* _Material to process_:
..............................

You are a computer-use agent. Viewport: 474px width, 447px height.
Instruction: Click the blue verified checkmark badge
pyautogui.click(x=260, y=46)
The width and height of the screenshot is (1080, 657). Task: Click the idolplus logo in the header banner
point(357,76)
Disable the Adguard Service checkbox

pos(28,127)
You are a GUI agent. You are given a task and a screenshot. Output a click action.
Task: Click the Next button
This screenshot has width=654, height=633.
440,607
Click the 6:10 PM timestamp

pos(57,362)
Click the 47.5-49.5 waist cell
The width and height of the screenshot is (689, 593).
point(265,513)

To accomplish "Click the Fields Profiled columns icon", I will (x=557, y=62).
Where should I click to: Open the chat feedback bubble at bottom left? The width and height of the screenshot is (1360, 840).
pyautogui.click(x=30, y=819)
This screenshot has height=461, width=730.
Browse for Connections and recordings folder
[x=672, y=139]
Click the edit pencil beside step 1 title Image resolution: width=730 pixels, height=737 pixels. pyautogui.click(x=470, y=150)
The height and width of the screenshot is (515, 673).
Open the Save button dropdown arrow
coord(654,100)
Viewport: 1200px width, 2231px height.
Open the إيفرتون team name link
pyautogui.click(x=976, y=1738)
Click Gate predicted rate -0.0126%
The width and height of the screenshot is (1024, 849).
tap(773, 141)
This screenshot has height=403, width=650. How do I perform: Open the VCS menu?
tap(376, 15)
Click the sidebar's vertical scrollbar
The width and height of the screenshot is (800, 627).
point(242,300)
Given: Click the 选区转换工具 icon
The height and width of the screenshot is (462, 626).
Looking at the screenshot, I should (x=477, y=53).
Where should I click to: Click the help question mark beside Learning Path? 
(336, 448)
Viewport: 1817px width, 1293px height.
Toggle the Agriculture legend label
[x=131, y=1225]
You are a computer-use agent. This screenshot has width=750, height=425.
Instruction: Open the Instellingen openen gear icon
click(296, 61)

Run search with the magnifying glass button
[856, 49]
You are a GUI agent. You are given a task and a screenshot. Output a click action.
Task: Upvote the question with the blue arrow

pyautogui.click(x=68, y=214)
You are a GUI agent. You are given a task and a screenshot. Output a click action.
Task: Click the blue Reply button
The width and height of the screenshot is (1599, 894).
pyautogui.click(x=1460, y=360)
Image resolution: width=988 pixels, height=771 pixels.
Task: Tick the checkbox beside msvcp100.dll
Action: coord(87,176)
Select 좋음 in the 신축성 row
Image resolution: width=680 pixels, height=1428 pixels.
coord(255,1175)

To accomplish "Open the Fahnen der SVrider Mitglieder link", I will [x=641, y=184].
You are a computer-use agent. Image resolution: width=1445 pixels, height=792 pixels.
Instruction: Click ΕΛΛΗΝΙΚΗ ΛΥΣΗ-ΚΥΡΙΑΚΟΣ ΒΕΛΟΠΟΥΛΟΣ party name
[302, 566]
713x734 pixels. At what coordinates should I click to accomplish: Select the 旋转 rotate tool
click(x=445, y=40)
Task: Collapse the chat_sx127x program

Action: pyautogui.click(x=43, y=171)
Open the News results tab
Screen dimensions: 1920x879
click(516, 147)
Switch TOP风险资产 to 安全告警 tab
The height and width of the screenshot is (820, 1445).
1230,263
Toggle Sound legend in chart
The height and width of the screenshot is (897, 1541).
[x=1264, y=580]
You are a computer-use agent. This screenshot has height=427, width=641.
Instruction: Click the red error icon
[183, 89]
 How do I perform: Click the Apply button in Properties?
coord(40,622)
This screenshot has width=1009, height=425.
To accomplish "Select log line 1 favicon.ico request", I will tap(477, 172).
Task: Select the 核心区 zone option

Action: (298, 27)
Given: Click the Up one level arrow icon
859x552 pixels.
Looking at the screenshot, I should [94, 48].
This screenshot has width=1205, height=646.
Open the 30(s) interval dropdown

..............................

* _How to complete this task_: Search the data above for the string "will". Report every line where it is found.

* _Result below_:
To accomplish "Click the Fields Profiled columns icon", I will (x=557, y=62).
To accomplish "Open the Fahnen der SVrider Mitglieder link", I will [x=641, y=184].
To accomplish "Select log line 1 favicon.ico request", I will tap(477, 172).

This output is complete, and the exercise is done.